------ Selection ------
Re: ElasticSearch enrich

Holden Karau Thu, 26 Jun 2014 15:31:24 -0700

Just your luck I happened to be working on that very talk today :) Let me
know how your experiences with Elasticsearch & Spark go :)



On Thu, Jun 26, 2014 at 3:17 PM, boci <boci.b...@gmail.com> wrote:

> Wow, thanks your fast answer, it's help a lot...
>
> b0c1
>
>
> ----------------------------------------------------------------------------------------------------------------------------------
> Skype: boci13, Hangout: boci.b...@gmail.com
>
>
> On Thu, Jun 26, 2014 at 11:48 PM, Holden Karau <hol...@pigscanfly.ca>
> wrote:
>
>> Hi b0c1,
>>
>> I have an example of how to do this in the repo for my talk as well, the
>> specific example is at
>> https://github.com/holdenk/elasticsearchspark/blob/master/src/main/scala/com/holdenkarau/esspark/IndexTweetsLive.scala
>> . Since DStream doesn't have a saveAsHadoopDataset we use foreachRDD and
>> then call  saveAsHadoopDataset on the RDD that gets passed into the
>> function we provide to foreachRDD.
------ Source data ------
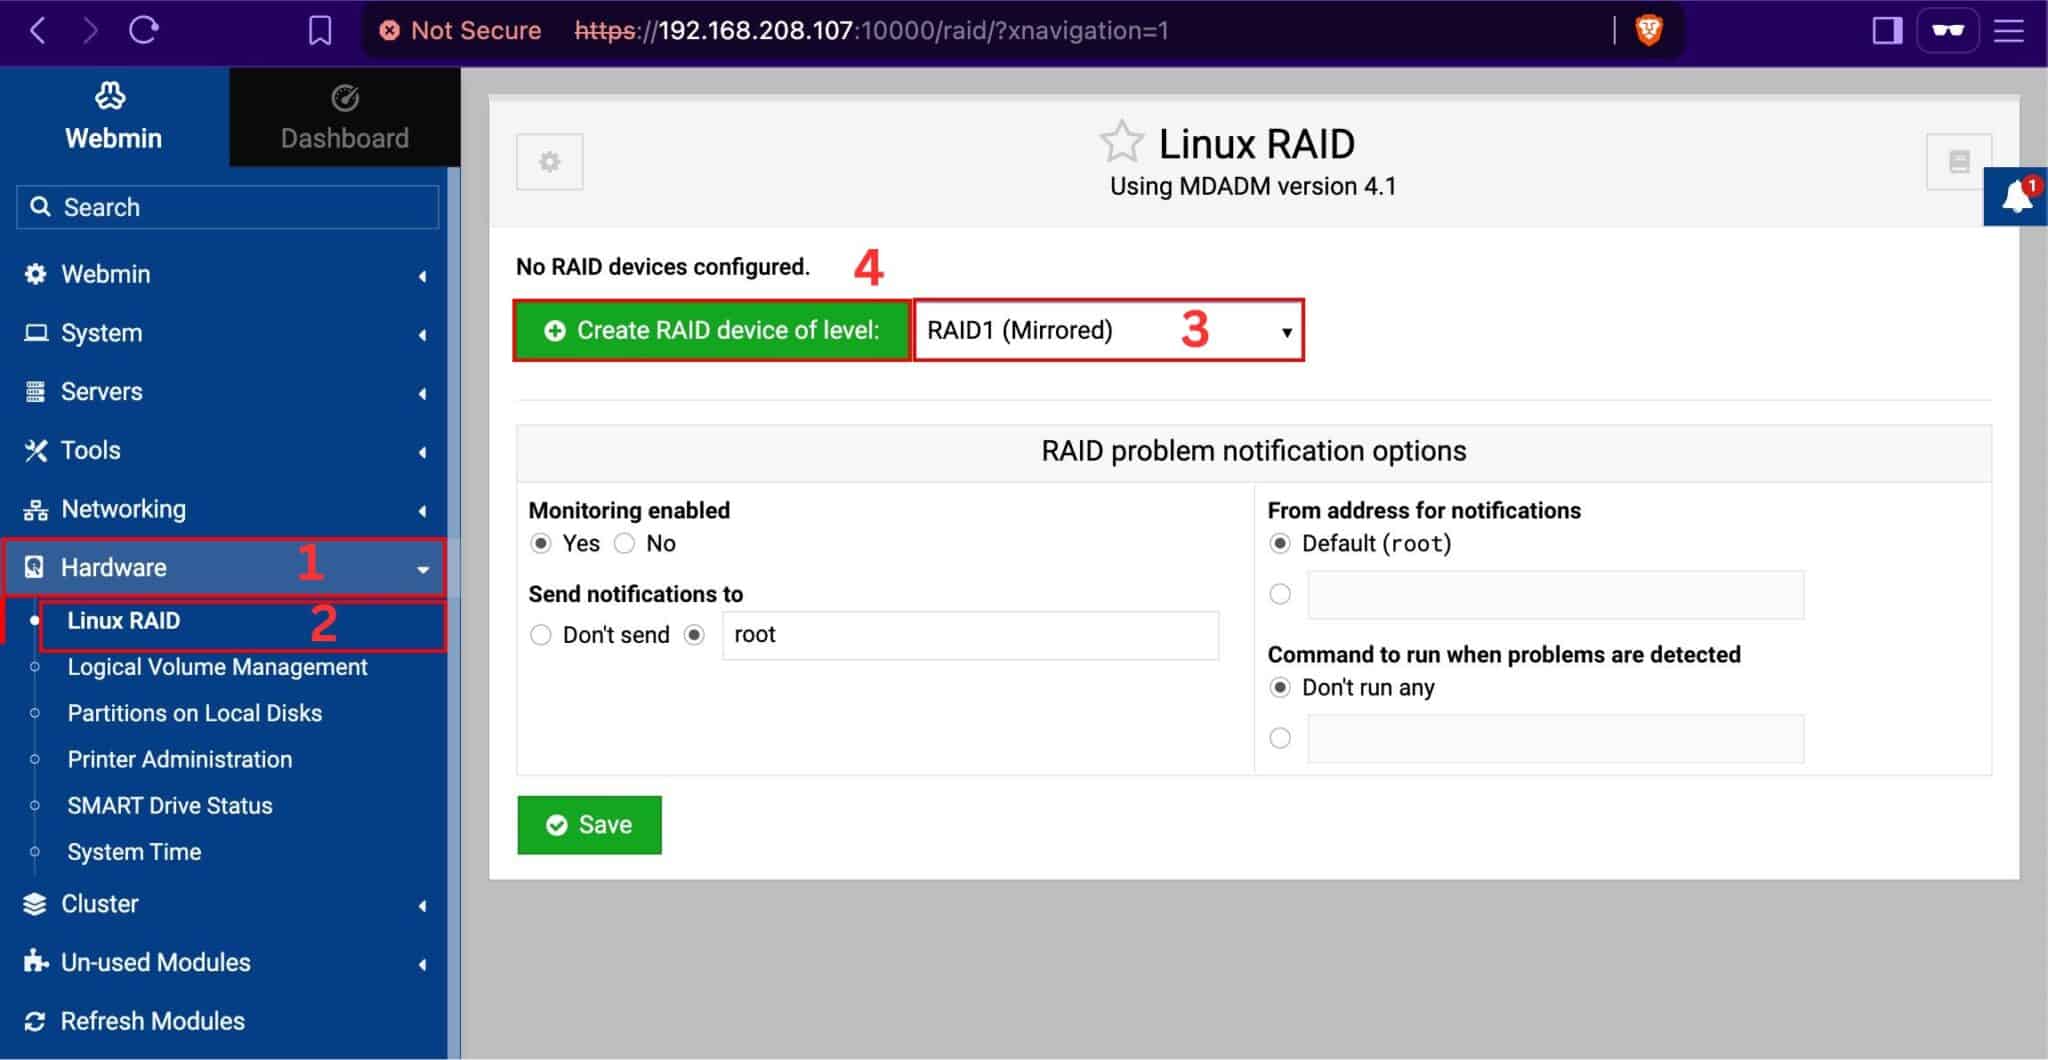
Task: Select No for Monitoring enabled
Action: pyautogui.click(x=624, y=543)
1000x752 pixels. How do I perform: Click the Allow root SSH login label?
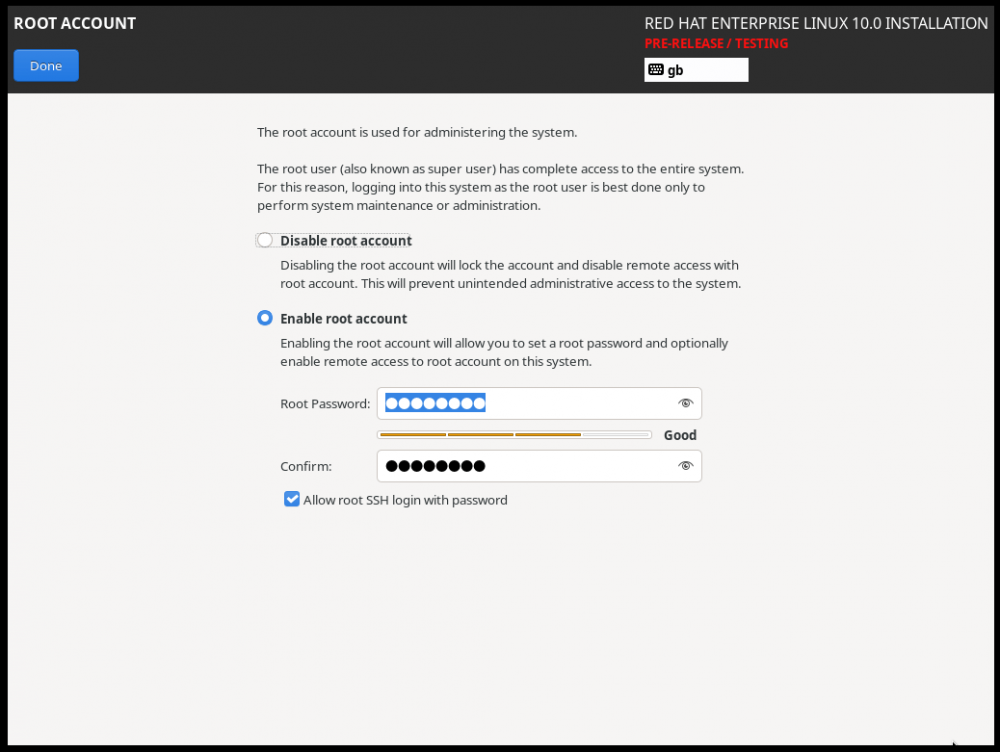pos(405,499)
------
*Set task*.
In the Elasticsearch forum thread above, what does Holden Karau use because DStream doesn't have a saveAsHadoopDataset?

*Final result*.
foreachRDD, calling saveAsHadoopDataset on the RDD that gets passed into the function provided to foreachRDD.